Content starts
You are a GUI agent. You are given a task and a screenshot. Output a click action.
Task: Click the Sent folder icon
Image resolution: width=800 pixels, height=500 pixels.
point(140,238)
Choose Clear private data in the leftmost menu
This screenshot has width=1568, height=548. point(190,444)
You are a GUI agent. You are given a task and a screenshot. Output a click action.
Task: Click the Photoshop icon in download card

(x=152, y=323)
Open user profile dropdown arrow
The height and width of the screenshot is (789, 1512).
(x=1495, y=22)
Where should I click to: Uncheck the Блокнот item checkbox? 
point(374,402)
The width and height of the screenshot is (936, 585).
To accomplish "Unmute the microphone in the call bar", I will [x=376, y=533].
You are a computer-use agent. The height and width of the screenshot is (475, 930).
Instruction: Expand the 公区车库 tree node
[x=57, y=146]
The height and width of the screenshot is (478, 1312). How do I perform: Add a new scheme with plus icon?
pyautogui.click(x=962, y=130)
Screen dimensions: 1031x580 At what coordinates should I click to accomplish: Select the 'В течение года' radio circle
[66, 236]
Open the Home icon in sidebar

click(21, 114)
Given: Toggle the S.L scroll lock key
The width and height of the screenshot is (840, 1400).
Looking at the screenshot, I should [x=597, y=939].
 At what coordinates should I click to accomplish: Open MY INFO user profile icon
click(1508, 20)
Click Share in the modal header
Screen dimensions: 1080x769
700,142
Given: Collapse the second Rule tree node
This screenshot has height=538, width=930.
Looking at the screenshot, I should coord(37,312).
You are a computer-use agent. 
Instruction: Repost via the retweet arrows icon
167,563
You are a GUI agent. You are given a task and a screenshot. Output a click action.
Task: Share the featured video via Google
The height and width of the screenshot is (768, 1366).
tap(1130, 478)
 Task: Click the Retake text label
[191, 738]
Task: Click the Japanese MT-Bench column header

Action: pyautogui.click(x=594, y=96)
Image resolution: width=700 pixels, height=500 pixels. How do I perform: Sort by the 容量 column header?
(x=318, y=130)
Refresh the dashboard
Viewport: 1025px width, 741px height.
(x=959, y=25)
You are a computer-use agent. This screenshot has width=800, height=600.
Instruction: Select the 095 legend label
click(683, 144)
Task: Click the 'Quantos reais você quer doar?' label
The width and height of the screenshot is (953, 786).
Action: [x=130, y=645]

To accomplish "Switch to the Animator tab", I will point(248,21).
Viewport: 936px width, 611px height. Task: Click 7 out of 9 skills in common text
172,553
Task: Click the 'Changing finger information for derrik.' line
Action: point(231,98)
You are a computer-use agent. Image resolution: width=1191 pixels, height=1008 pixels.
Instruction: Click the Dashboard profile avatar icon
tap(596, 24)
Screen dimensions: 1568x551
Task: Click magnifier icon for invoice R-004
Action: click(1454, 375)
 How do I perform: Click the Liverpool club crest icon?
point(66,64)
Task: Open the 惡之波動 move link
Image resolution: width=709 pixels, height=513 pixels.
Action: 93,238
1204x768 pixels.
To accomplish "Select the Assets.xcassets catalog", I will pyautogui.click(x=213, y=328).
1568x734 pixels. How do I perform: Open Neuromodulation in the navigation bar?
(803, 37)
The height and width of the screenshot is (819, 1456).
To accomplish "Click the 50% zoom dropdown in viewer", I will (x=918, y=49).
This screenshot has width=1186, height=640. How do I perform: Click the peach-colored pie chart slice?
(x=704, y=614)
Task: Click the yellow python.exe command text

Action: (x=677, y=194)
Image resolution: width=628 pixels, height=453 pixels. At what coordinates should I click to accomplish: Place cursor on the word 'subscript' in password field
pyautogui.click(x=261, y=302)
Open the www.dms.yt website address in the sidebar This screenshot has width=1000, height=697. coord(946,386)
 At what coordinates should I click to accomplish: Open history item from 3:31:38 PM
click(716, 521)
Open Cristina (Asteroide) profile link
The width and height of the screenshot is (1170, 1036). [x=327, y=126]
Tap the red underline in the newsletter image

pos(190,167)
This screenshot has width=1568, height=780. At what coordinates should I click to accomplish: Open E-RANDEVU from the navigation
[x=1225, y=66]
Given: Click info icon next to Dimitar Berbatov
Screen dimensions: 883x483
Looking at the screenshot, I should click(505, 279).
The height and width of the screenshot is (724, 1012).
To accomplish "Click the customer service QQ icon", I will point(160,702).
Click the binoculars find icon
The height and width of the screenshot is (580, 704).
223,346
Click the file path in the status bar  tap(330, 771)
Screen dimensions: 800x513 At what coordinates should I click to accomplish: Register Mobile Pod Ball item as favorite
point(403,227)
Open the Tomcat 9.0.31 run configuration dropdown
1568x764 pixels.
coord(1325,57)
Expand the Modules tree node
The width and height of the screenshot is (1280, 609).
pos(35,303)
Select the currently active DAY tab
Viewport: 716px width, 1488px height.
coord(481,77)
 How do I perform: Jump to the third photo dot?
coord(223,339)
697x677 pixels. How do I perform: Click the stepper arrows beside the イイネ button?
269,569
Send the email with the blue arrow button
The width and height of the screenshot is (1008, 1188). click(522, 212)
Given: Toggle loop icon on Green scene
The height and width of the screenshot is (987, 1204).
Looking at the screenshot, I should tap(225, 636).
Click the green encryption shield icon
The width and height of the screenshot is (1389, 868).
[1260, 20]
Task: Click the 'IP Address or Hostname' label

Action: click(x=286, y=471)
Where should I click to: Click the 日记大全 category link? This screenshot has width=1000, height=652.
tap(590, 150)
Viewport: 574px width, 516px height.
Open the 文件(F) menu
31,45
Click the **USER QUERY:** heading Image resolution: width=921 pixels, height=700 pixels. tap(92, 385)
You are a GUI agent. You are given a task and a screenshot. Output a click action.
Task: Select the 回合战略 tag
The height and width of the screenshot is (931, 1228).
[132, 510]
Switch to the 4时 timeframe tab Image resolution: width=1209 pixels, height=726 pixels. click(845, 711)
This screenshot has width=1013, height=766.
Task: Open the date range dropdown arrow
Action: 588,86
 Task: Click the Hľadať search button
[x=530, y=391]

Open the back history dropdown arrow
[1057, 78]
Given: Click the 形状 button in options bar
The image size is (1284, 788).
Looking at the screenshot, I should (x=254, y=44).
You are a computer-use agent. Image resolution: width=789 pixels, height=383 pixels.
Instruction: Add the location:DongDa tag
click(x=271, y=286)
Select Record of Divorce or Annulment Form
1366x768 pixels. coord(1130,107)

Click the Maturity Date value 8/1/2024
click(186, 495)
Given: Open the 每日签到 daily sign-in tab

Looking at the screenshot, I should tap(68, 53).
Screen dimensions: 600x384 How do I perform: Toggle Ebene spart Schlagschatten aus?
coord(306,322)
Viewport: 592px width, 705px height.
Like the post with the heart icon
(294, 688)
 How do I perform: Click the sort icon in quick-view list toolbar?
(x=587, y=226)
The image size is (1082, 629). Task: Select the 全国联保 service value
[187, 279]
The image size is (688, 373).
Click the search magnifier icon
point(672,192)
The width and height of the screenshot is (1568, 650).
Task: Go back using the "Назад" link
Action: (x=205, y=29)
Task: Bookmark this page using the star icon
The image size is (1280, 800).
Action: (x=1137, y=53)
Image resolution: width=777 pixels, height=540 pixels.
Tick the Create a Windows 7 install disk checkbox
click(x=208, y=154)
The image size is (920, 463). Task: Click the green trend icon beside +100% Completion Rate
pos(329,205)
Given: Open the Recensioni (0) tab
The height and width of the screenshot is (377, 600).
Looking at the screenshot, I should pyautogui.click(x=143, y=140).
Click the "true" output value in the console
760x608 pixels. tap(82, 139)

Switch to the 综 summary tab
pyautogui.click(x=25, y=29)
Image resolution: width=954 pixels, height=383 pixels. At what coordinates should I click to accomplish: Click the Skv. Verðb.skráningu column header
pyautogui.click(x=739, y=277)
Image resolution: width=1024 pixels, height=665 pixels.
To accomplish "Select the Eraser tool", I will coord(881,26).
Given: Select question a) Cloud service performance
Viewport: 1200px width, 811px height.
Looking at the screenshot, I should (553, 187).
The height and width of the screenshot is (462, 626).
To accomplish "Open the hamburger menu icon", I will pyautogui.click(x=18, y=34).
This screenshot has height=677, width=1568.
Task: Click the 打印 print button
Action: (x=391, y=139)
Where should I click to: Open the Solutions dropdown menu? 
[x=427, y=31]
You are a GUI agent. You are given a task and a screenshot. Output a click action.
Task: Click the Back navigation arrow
Content ends
» Exercise requirements
Copy the stretch of the records above that runs from the line with "Select Record of Divorce or Annulment Form" through the line with "The image size is (688, 373).". Both end lines belong in the copy, and nothing else does.

» Expected answer
Select Record of Divorce or Annulment Form
1366x768 pixels. coord(1130,107)

Click the Maturity Date value 8/1/2024
click(186, 495)
Given: Open the 每日签到 daily sign-in tab

Looking at the screenshot, I should tap(68, 53).
Screen dimensions: 600x384 How do I perform: Toggle Ebene spart Schlagschatten aus?
coord(306,322)
Viewport: 592px width, 705px height.
Like the post with the heart icon
(294, 688)
 How do I perform: Click the sort icon in quick-view list toolbar?
(x=587, y=226)
The image size is (1082, 629). Task: Select the 全国联保 service value
[187, 279]
The image size is (688, 373).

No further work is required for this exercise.